- INPUT DATA
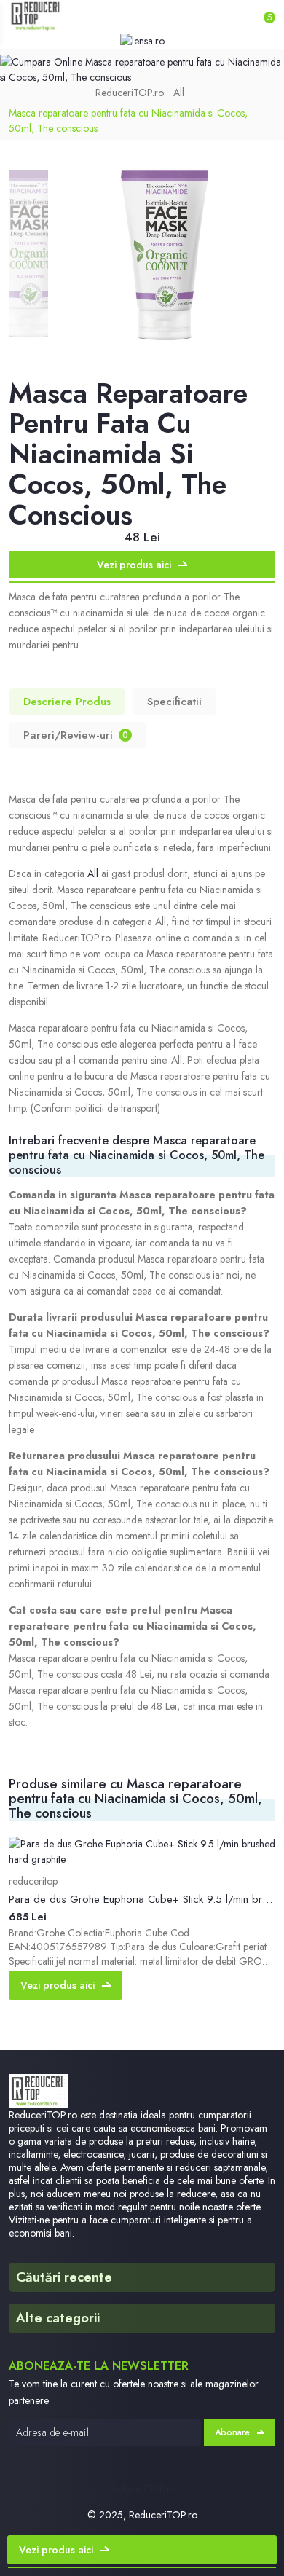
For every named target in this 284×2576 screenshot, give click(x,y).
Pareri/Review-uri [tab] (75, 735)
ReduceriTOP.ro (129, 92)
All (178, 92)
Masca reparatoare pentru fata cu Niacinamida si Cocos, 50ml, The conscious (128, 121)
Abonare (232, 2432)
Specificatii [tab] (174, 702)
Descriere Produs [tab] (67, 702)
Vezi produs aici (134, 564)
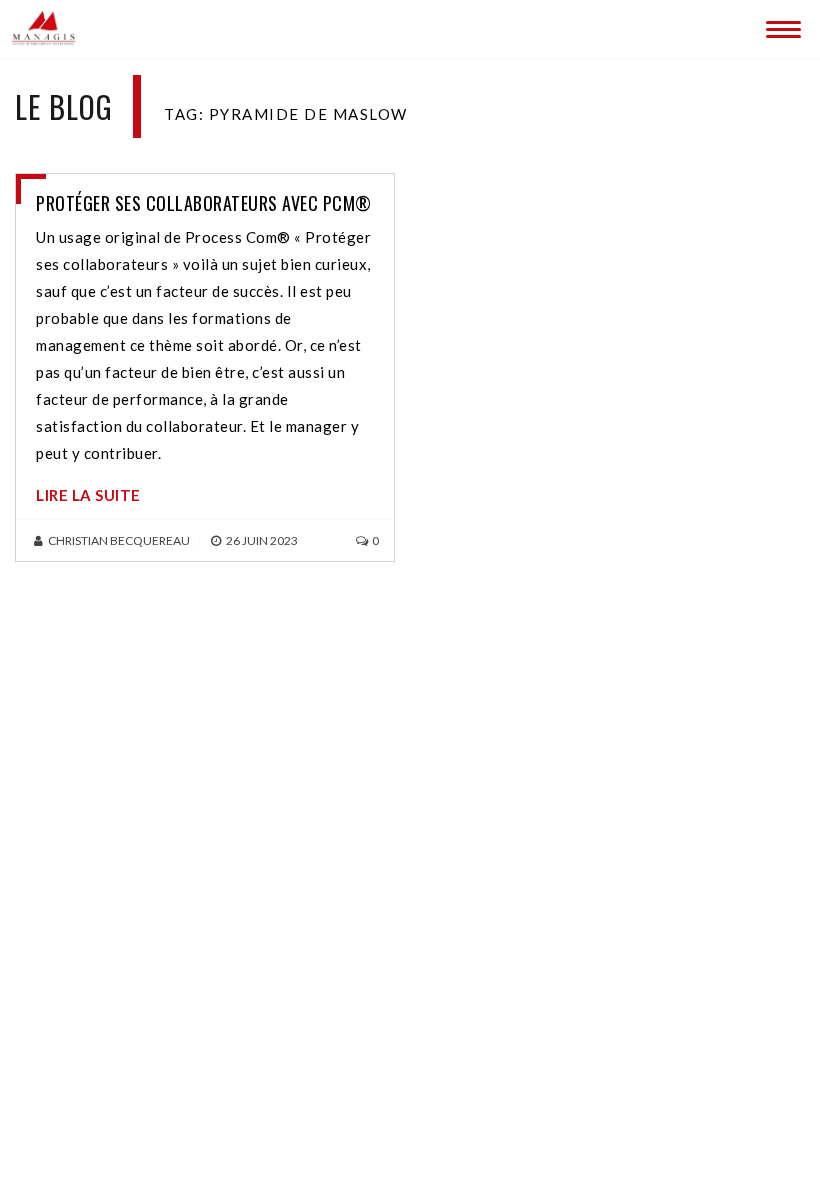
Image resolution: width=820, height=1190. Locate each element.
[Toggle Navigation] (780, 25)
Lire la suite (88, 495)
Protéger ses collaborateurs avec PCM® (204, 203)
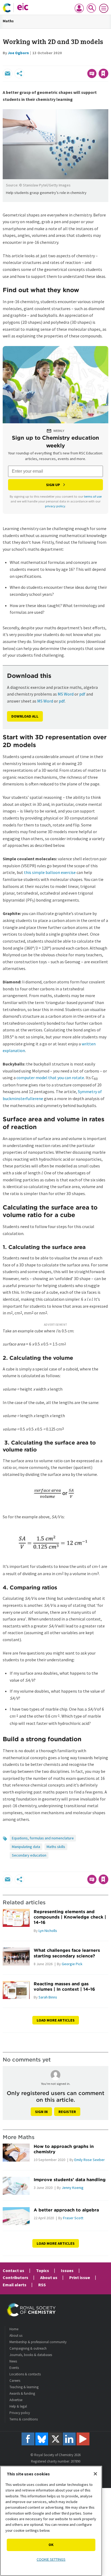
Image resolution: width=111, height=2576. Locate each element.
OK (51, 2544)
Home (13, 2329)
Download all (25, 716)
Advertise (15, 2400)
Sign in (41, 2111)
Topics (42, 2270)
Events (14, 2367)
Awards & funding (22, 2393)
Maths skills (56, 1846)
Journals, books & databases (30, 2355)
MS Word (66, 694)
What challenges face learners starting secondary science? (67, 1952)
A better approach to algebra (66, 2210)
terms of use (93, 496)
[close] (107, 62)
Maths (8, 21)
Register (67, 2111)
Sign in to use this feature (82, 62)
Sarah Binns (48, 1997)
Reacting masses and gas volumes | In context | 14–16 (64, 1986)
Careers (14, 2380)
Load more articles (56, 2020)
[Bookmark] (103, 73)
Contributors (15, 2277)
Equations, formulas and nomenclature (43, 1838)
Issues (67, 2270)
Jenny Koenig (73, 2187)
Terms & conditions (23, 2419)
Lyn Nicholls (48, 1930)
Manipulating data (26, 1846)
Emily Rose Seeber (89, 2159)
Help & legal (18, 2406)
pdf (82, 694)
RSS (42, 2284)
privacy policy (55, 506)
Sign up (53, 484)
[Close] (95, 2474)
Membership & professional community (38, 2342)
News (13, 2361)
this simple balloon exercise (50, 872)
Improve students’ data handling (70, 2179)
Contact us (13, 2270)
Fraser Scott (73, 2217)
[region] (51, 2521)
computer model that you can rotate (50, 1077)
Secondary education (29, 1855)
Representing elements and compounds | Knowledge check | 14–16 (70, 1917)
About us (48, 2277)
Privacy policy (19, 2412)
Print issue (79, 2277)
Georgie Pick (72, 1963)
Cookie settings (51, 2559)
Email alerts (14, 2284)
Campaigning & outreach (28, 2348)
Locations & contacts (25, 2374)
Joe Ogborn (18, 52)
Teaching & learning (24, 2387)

==

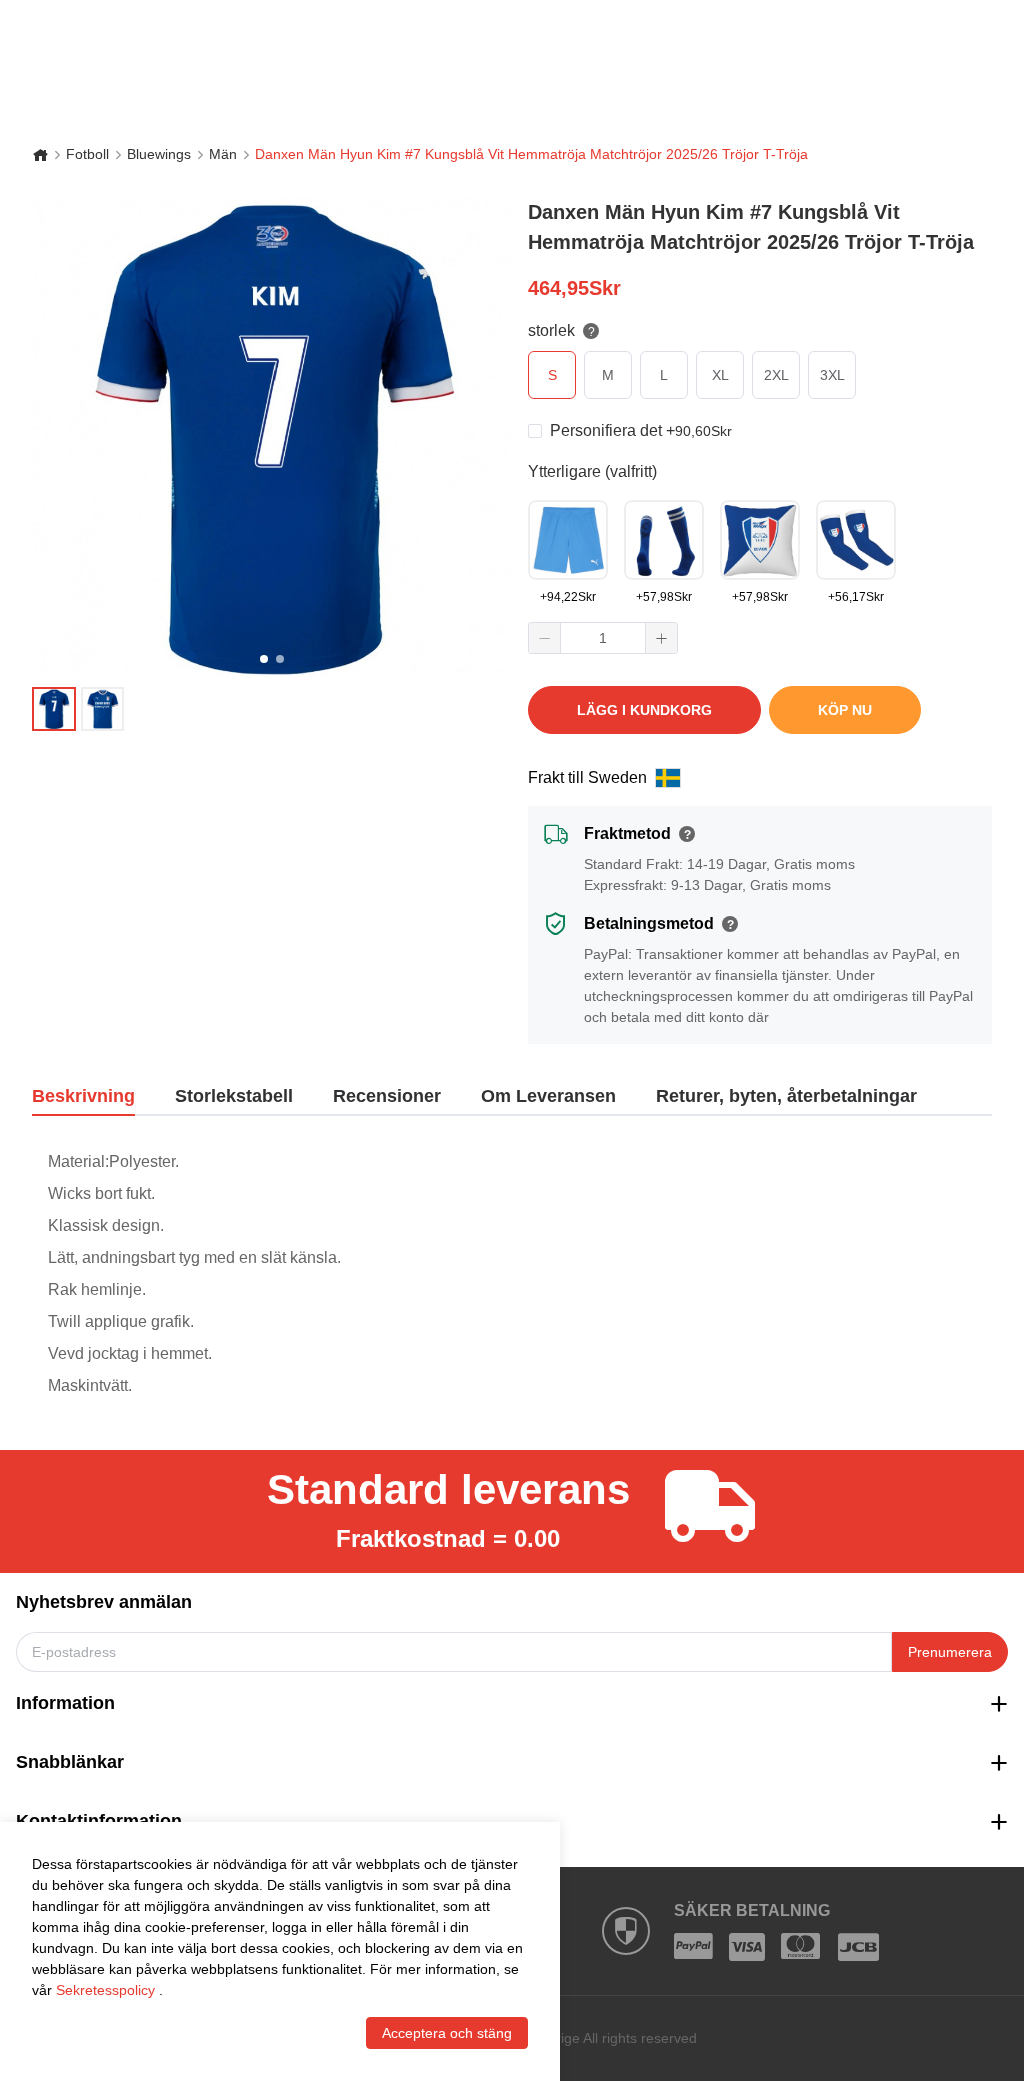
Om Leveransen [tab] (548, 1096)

==

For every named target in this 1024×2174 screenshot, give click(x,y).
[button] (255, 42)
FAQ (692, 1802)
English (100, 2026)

- EXERCISE
The response should hold exactly the lines starting at the line with "OK (51, 2544)" and ending at the line with "Representing elements and", and no other line of the material above.

- EXERCISE RESULT
OK (51, 2544)
Home (13, 2329)
Download all (25, 716)
Advertise (15, 2400)
Sign in (41, 2111)
Topics (42, 2270)
Events (14, 2367)
Awards & funding (22, 2393)
Maths skills (56, 1846)
Journals, books & databases (30, 2355)
MS Word (66, 694)
What challenges face learners starting secondary science? (67, 1952)
A better approach to algebra (66, 2210)
terms of use (93, 496)
[close] (107, 62)
Maths (8, 21)
Register (67, 2111)
Sign in to use this feature (82, 62)
Sarah Binns (48, 1997)
Reacting masses and gas volumes | In context | 14–16 (64, 1986)
Careers (14, 2380)
Load more articles (56, 2020)
[Bookmark] (103, 73)
Contributors (15, 2277)
Equations, formulas and nomenclature (43, 1838)
Issues (67, 2270)
Jenny Koenig (73, 2187)
Terms & conditions (23, 2419)
Lyn Nicholls (48, 1930)
Manipulating data (26, 1846)
Emily Rose Seeber (89, 2159)
Help & legal (18, 2406)
pdf (82, 694)
RSS (42, 2284)
privacy policy (55, 506)
Sign up (53, 484)
[Close] (95, 2474)
Membership & professional community (38, 2342)
News (13, 2361)
this simple balloon exercise (50, 872)
Improve students’ data handling (70, 2179)
Contact us (13, 2270)
Fraser Scott (73, 2217)
[region] (51, 2521)
computer model that you can rotate (50, 1077)
Secondary education (29, 1855)
Representing elements and compounds | Knowledge check | 14–16 (70, 1917)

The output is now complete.